• **Supplied entries**:
BEGIN

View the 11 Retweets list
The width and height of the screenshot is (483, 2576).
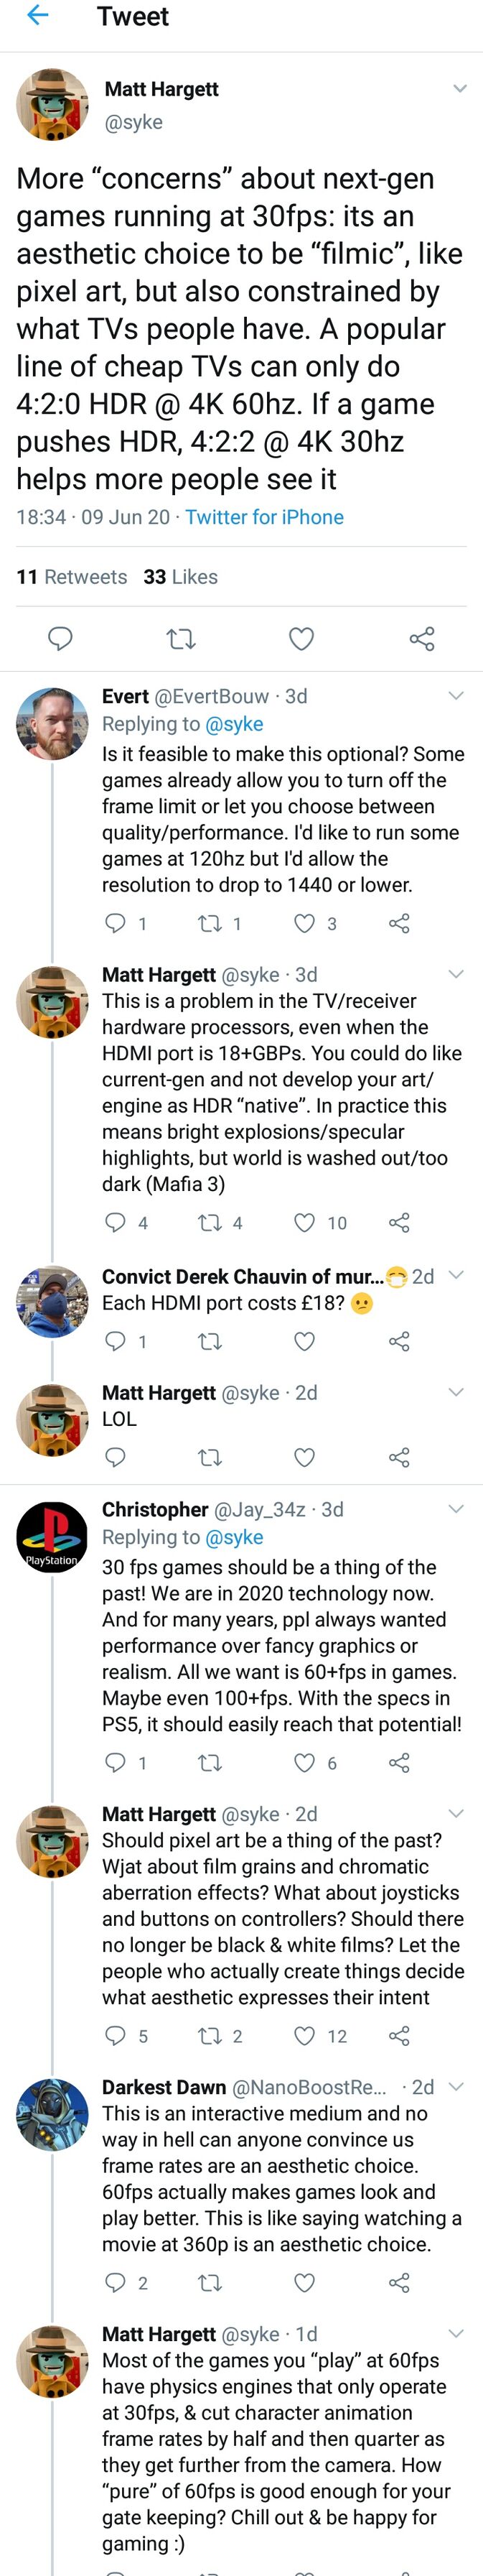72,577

END
BEGIN

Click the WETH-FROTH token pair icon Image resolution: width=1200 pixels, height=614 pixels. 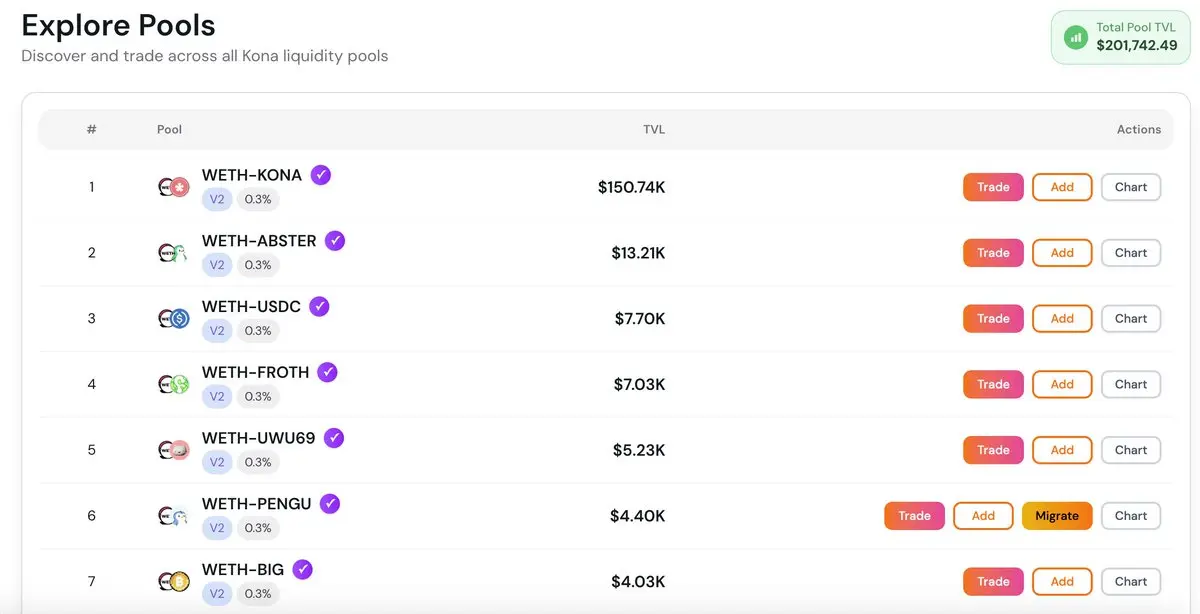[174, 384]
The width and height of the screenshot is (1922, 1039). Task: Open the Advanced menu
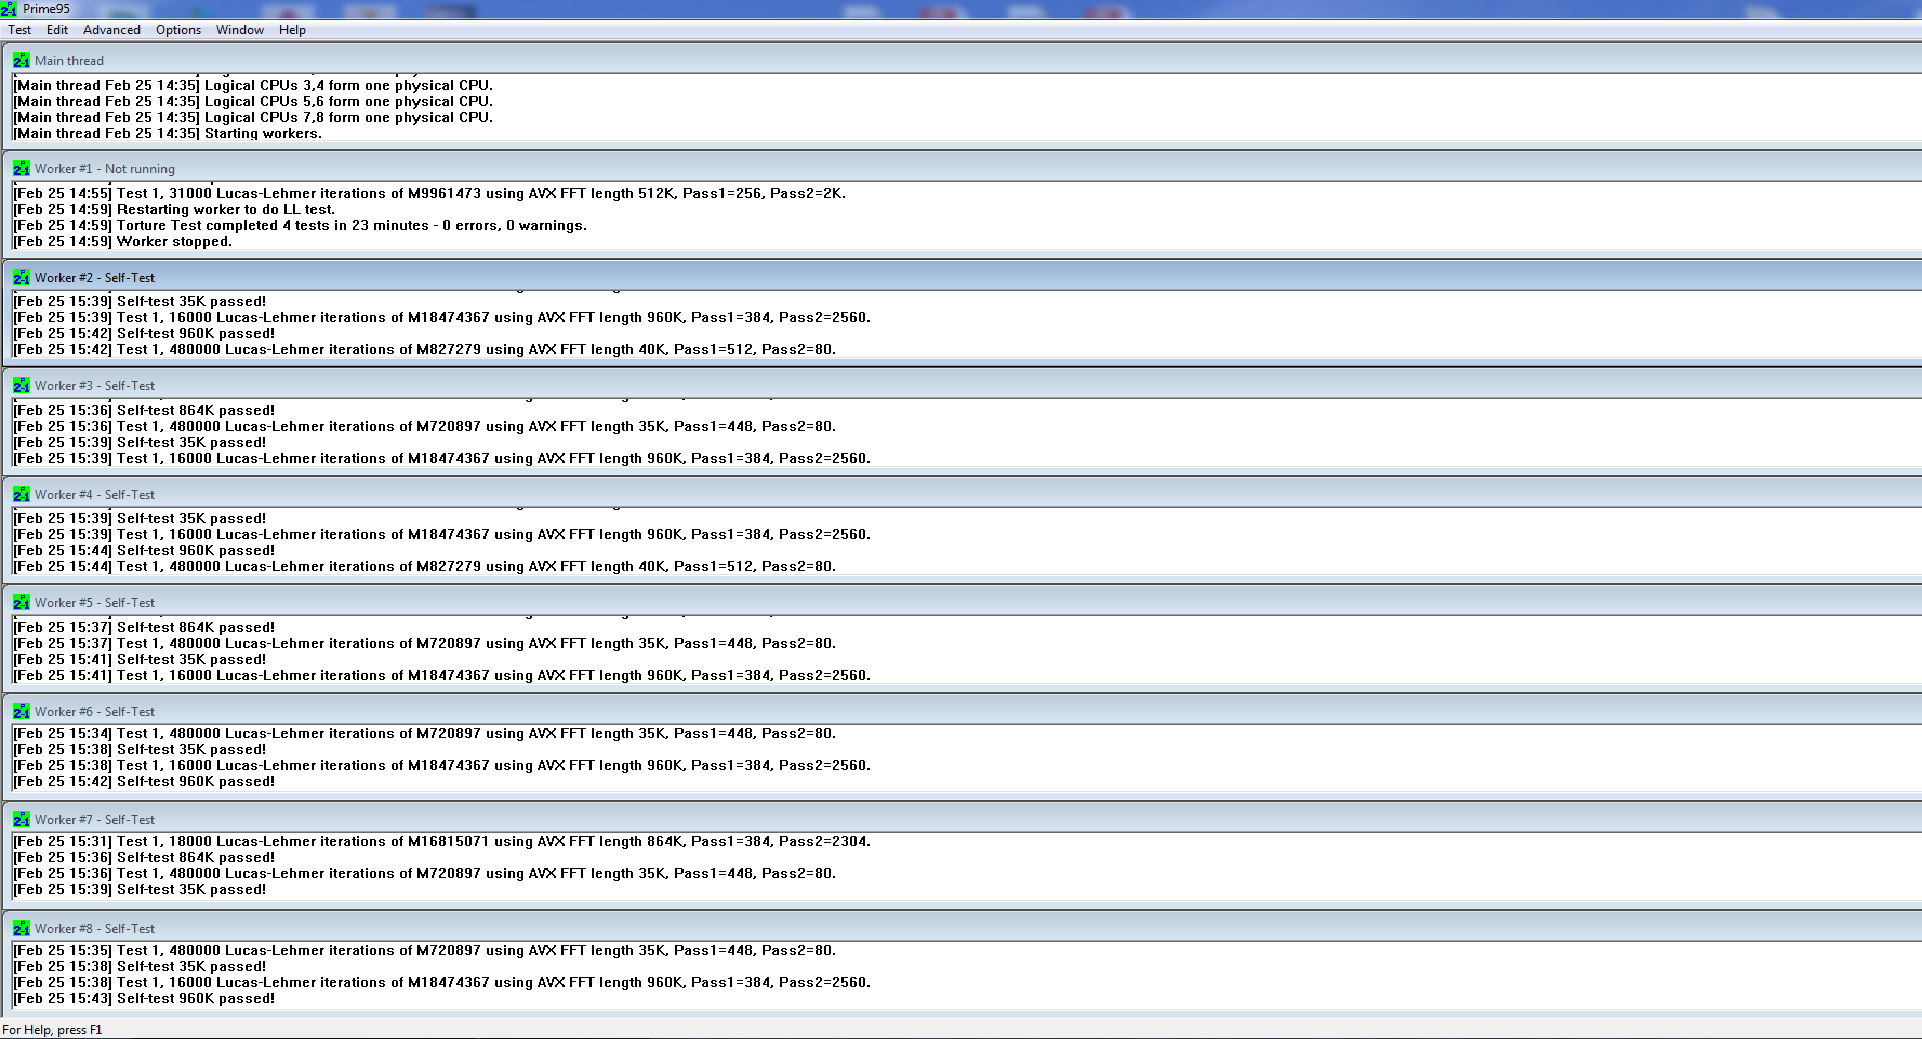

END

Pick out each line above that contains the word "screenshot", and copy those lines in full.

• **Result below**:
The width and height of the screenshot is (483, 2576).
The width and height of the screenshot is (1922, 1039). Task: Open the Advanced menu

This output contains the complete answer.